Building a chatbot from a knowledge base

Chatbots are an enjoyable and engaging way of user interaction in modern applications. Thanks to the advancements of large language models (LLMs), chatbots are now capable of generating natural and fluent conversations. However, one big challenge with LLMs is that they are frozen in time, meaning that they do not have any information about the world after their training. Their knowledge is limited to what they learned during training and the input they receive. When we have a large context or knowledge base, it is not possible to include all the information in the initial prompt and fine-tuning usually doesn't work very well in these scenarios.

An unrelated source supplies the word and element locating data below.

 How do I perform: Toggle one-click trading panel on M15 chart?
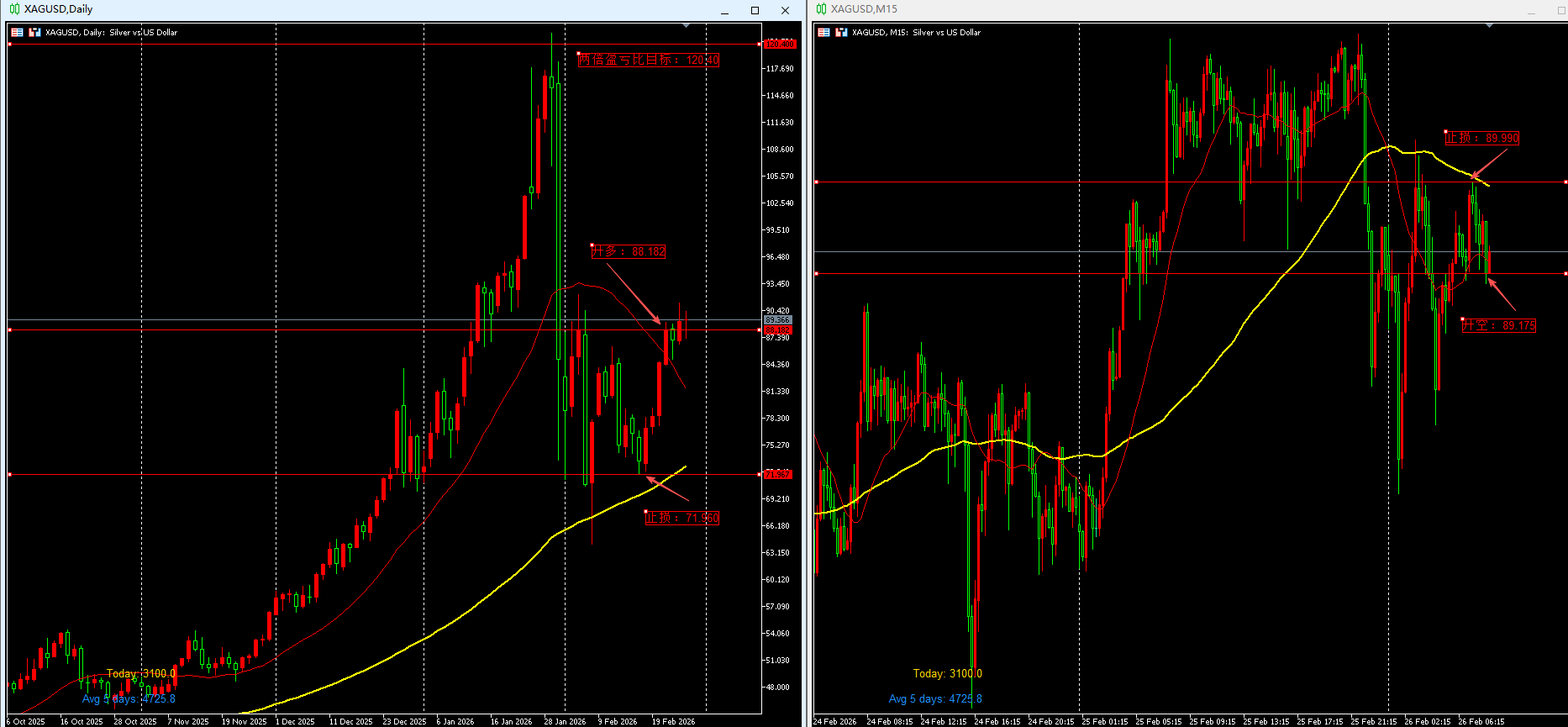[823, 33]

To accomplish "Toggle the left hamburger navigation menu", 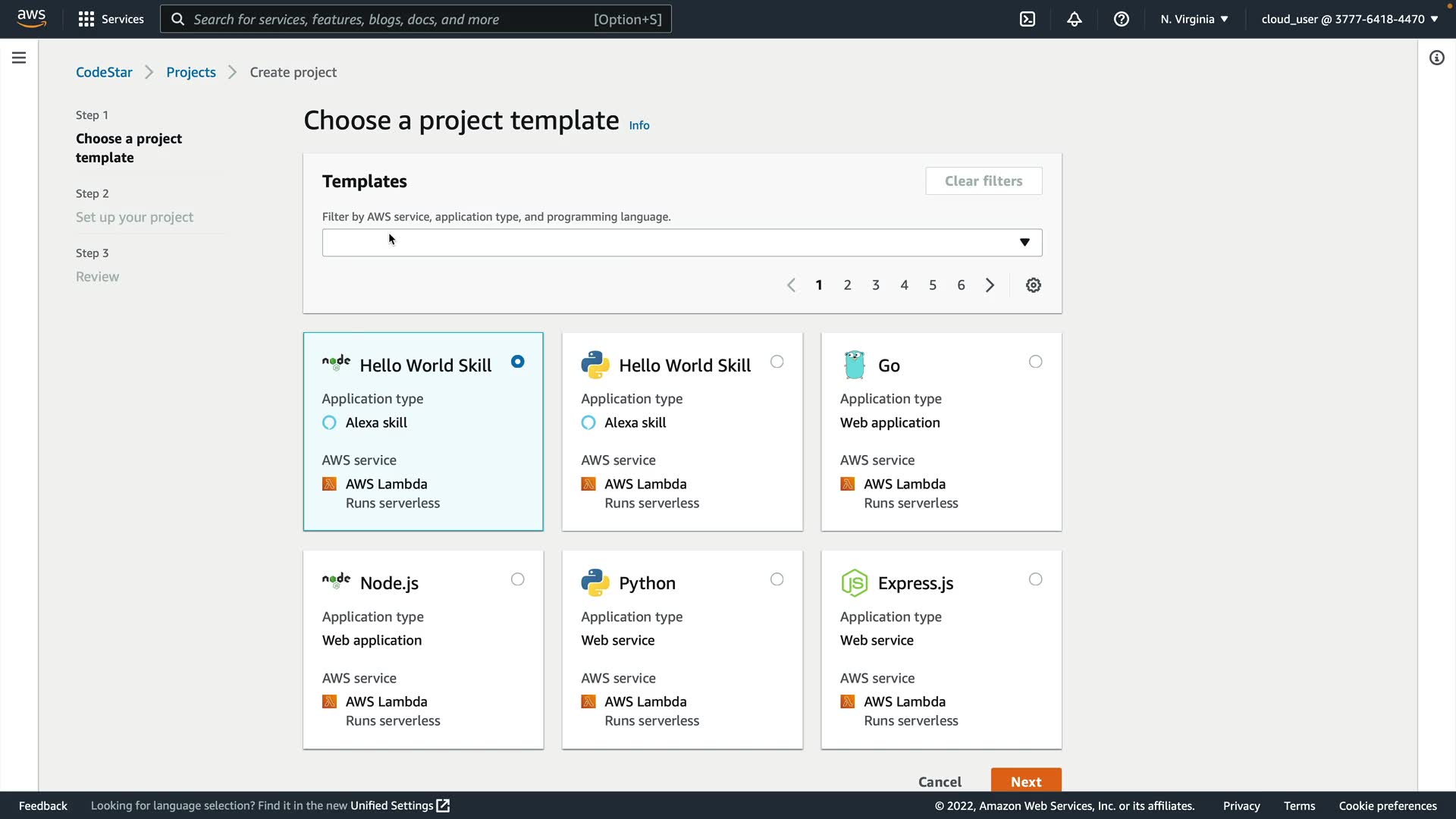I will point(19,58).
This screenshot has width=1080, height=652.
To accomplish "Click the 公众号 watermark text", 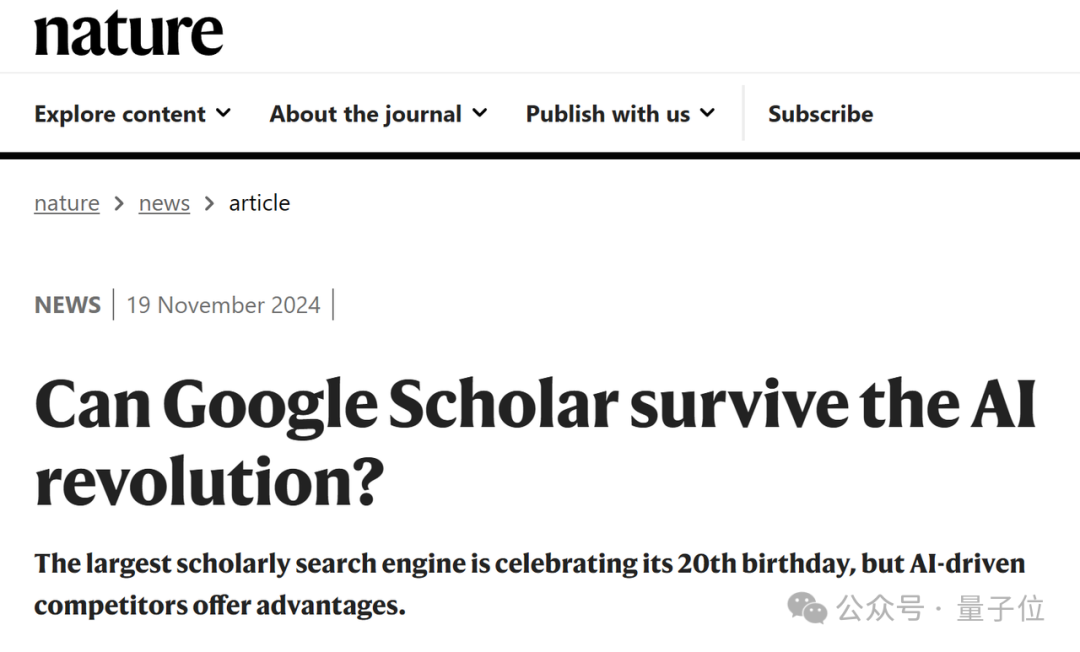I will [880, 608].
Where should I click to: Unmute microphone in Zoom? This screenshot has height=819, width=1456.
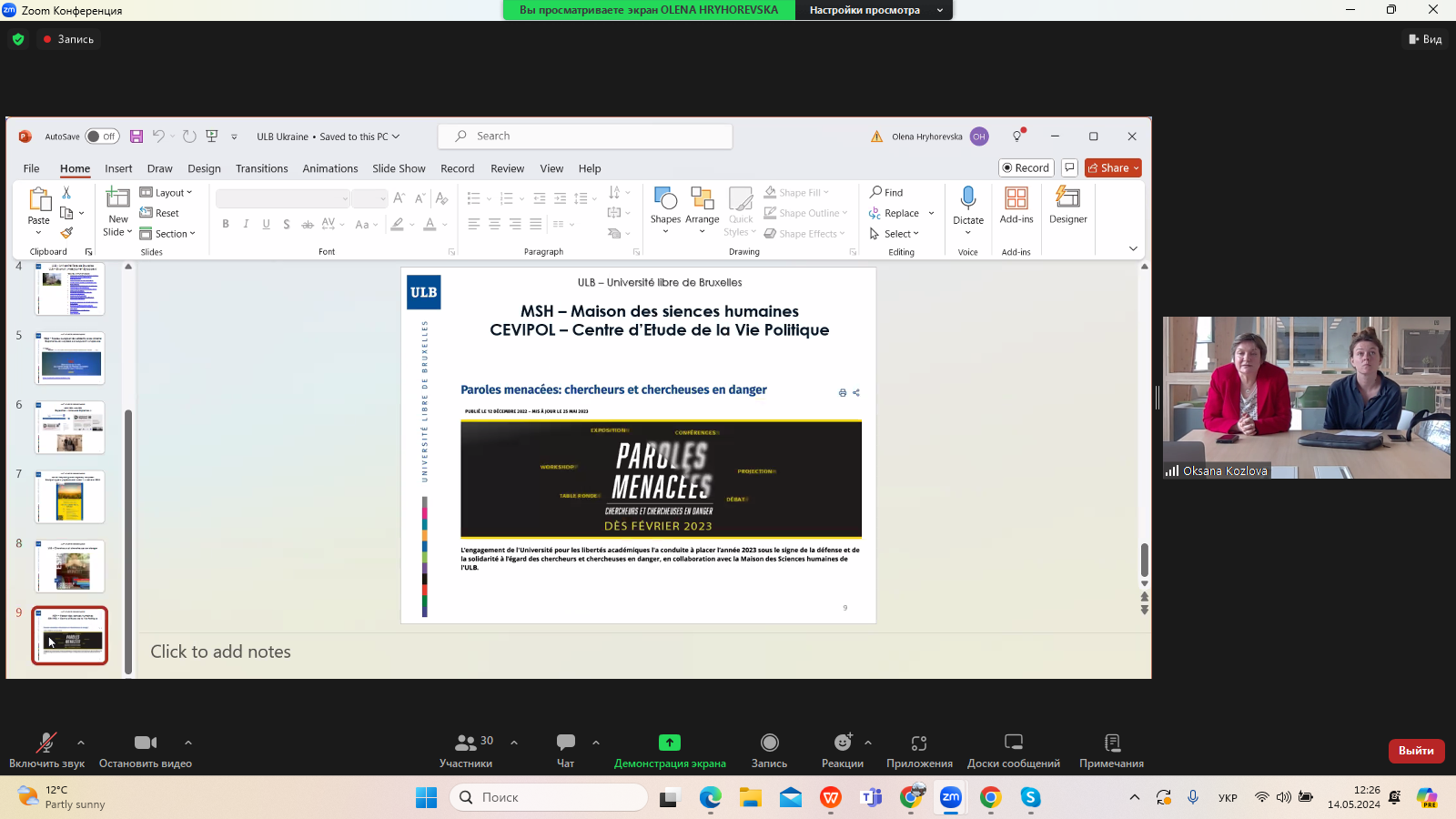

In this post, we will explore an innovative solution that combines a search algorithm with an LLM to overcome this limitation.

Follow this article to see how I created a chatbot based on my personal website data and deployed it as a fun way for users to learn more about me!

TLDR

In our chatbot's overall architecture, we construct a knowledge base and partition it into smaller sections. For each section, we compute embeddings and store them in a specialized vector database which allows us to query the embeddings using cosine similarity. When a user asks a question from the chatbot, we use the same model to embed the question and perform a cosine similarity search against our knowledge base to retrieve the most relevant sections related to the question. Finally, we feed both the question and the relevant context into an LLM to generate a polished response.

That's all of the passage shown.